Il romanzo d’esordio di Claudia D’Angelo, Le forze (Moscabianca edizioni, 2024), è la storia di una possessione. La protagonista, Andrea Di Martino, rientra nella sua casa dopo un periodo di cure che la costringono, incapace di parlare, a coprirsi il volto con misteriose fasciature. Nel palazzo tutti la conoscono ma solo la vicina Lucia sente il bisogno di avvicinarla e offrirle aiuto per il suo rientro in comunità (“«Diciamo le cose come stanno, Pietro. Non è stato un incidente», disse Lucia tutto d’un fiato. «E noi ne siamo responsabili»”, p. 29).
Nonostante i rifiuti iniziali, Lucia riesce a insinuarsi in casa di Andrea e comunicare con lei attraverso un singolare linguaggio (“Quando Lucia le faceva visita parlava di continuo. Andrea muoveva e batteva gli oggetti per rispondere”, p. 80; “Anche gli incontri successivi (…) furono una serie di sinfonie di piatti, stoviglie, ante e cassetti”, p. 75) e alla scrittura a quattro mani di un quaderno che risulterà centrale, nelle pagine finali, per decodificare l’intera vicenda.
L’arrivo della ragazza turba la vita del condominio. La tensione passa attraverso fenomeni sismici (“La terra aveva cominciato a brontolare, e così i cittadini avevano ripreso il loro viavai per le scale. (…) La ragazza non seguiva gli altri inquilini del palazzo, non rispondeva alla chiamata alla fuga”, p. 80), la scomparsa di animali domestici e gli accenni alla vita passata di Andrea, delineata con informazioni incomplete, spesso affidate alla voce dei più piccoli, come Marco, figlio di una vicina (“Ma adesso com’è la sua faccia? È tipo un mostro?”, p. 18).
Alla vicenda principale si alternano tre racconti lunghi, all’apparenza slegati, in cui l’elemento perturbante è più marcato.

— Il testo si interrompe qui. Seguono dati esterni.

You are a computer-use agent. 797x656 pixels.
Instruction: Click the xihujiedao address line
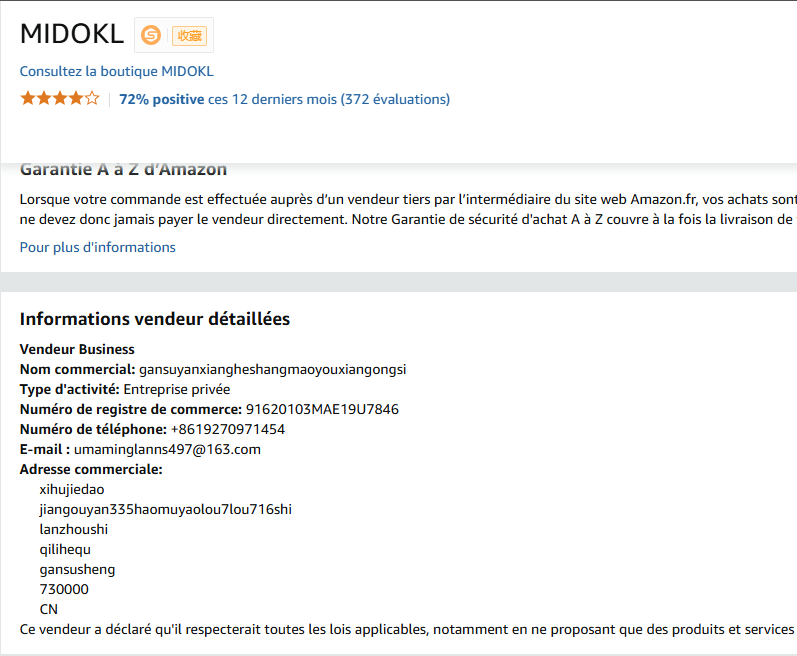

Storie di santone popolari e boschi stregati in Tre ave, tre gloria, ancora possessioni generate da una statuetta raffigurante una arpia in Ci sono degli abissi, e una vicenda di amore e violenza in Il mare brucia le maschere. A rendere originale la struttura si aggiunge la presenza di collage tratti dal diario di Andrea e di alcune pagine stampate a rovescio al termine del volume.
Al di là di tali peculiarità strutturali, i meccanismi della finzione fantastica, in D’Angelo, si affidano a elementi classici della narrativa del genere (si vedano la presenza di boschi e pozzi, l’uso di formule magiche, gli oggetti demoniaci e i luoghi stregati da entità non umane, che siano le scosse sismiche, gli incendi, l’inquinamento o le alghe infestanti: “L’alga aveva cominciato a diffondersi come un fungo. Dai balconi di mezzo paese pendevano le sue foglie tentacolari; ondeggiavano come se fossero sott’acqua spinte da una forza invisibile” in Tre ave, tre gloria, p. 54). Tutte storie fondate sul meccanismo della possessione, della presenza all’interno dei personaggi e dei luoghi di forze che ne manipolano l’identità. Senza sensazionalismi e colpi di scena, tuttavia, la scrittura resta ancorata a un linguaggio piano e attenta al contesto sociale, con tutte le sue relazioni, soprattutto, fra cui spicca quella fra Lucia e Andrea, delineata con grande sensibilità. È questa il filone centrale del libro (“A furia di stare accanto ad Andrea e al suo parassita, Lucia cominciò a parlare la loro lingua”, p. 89) e, nel finale, proietterà una luce sul meccanismo di contaminazione fra le due e fra le forze che si muovono nel loro mondo.
Proprio nelle ultime pagine, l’opera si configura come un percorso di formazione misterico che passa attraverso il trauma della perdita della propria identità, ben rappresentato dal nome della protagonista, al tempo stesso maschile e femminile (“Andrea non risponde, e Silvia pensa a tutti gli Andrea e a tutte le Andrea che ha conosciuto negli anni”, p. 155) e l’insistenza sul tema del volto – celato dai bendaggi o dalle maschere (“Una maschera bianca su un corpo nero con dei buchi inespressivi al posto degli occhi e della bocca” p. 142), disvelato, violato e accudito in maniera ossessiva. È forse in questa immagine il fulcro del romanzo, il rapporto fra maschera del reale e pelle viva del mondo, modellata da forze intangibili che siamo chiamati ad accogliere per poterci riconoscere.